Give again, word for word, each line below starting at the one that contains "How do I perform: Accept" and ending at the one that contains "Open the Timebase".

## ENTRIES SHOWN
>>>
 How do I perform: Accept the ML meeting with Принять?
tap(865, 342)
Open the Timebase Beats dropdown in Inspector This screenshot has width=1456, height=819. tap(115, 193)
<<<
>>>
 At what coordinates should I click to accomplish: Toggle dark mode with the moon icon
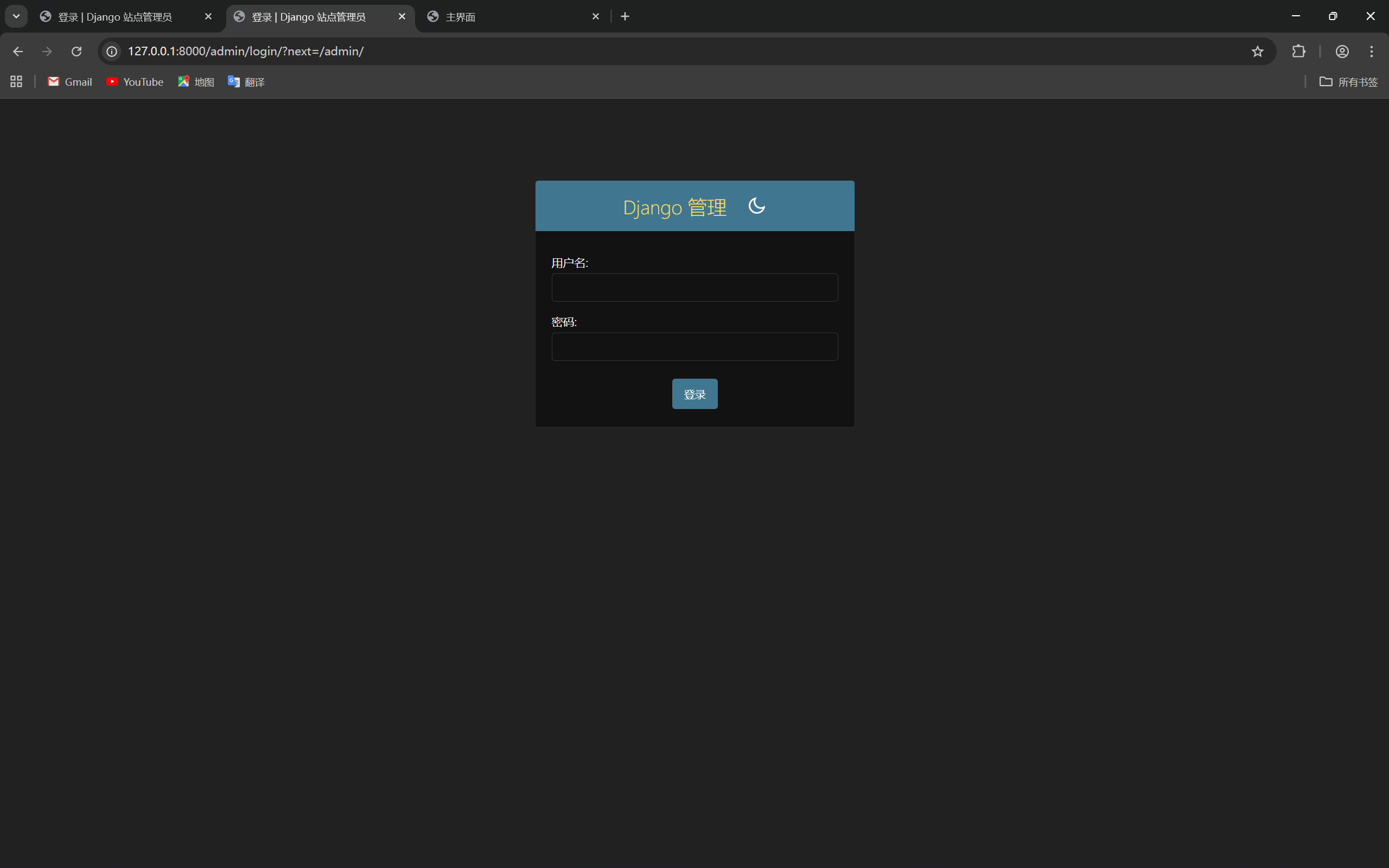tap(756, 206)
<<<
## ANSWER SPACE
 How do I perform: Accept the ML meeting with Принять?
tap(865, 342)
Open the Timebase Beats dropdown in Inspector This screenshot has width=1456, height=819. tap(115, 193)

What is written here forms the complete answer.